[BEGIN Passage shown]
All the software is going to be open source, in the desperate hope somebody else supports it!

Boot:
	Jaguar does not access the bus for some time after reset -- it copies ROM to RAM first
	On first access to /ROM1+A22+RW, the CPLD brings reset high
		Flash should output data within 100ns -- fast enough for the 375ns boot bus
	Once RESET goes high, the CPLD begins the EZ-HOST count down
		This is about 2.5ms (32768 Jag ticks)
	The MD5 stub is hacked to bail out immediately -- MD5 is not even executed
		However, it should take longer than 2.5ms to reach this phase
	Once the EZ-host countdown completes...
		At this point, Flash ROM access is denied while EZ-HOST is initialized
		The boot-up state machine writes the low interrupt vectors
			This disables TX/RX (killing the EZ-HOST on attempted access)
			This also sets up the boot vector at 3000 in EZ-HOST
			Finally it sets the HPI write address to 2000 in EZ-HOST
		At this state, the boot-up state machine becomes clocked by A22 instead of JCLK
	The GPU then finishes, and 68K code begins execution at 801000 (COLD START vector)
[END Passage shown]
[BEGIN Records provided]
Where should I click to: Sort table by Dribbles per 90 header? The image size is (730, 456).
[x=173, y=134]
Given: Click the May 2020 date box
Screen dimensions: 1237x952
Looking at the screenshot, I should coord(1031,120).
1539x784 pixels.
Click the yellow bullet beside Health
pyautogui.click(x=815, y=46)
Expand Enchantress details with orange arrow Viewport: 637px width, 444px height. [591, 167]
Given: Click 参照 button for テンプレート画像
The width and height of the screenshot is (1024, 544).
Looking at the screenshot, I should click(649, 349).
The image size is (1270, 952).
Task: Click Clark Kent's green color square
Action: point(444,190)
[END Records provided]
Translate this sentence from the Jaguar boot notes into Spanish: "All the software is going to be open source, in the desperate hope somebody else supports it!"

¡Todo el software va a ser de código abierto, con la desesperada esperanza de que otra persona le dé soporte!